FWIW, we used to use the old C function memfrob to obscure passwords
in code when we couldn't avoid putting them there. At least that way
the strings command didn't find them. Didn't help much if your hackers
had read the HHGTTG, though.
-nash
On Mon, Apr 25, 2005 at 07:55:43AM +0000, john bart wrote:
> Hello to all the list.
> I need some advice on where to store the keystore's password.
> Right now, i have something like this in my code:
>
> keystore = KeyStore.getInstance("JKS");
> keystore.load(new FileInputStream("keystore.jks"),"PASSWORD");
>
> the question is, where do i store the password string? all of the
> possibilities that i thought about are not good enough:
> 1) storing it in the code - obviously not.
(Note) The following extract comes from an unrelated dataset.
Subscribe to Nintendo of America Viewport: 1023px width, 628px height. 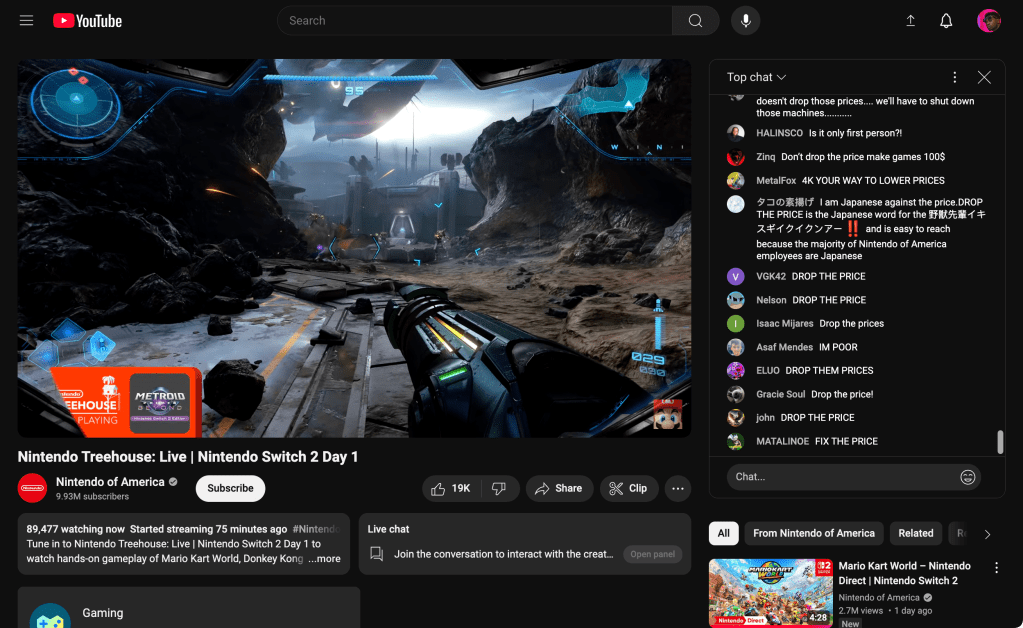click(230, 488)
> 2) storing it in a seperate config file is also not secure.
> 3) entering the password at runtime is not an option.
> 4) encrypting the password - famous chicken and egg problem (storing the
> encryption key)
>
> Any ideas?
>
> _________________________________________________________________
> Express yourself instantly with MSN Messenger! Download today it's FREE!
> http://messenger.msn.click-url.com/go/onm00200471ave/direct/01/
>
--
An ideal world is left as an exercise for the reader.
- Paul Graham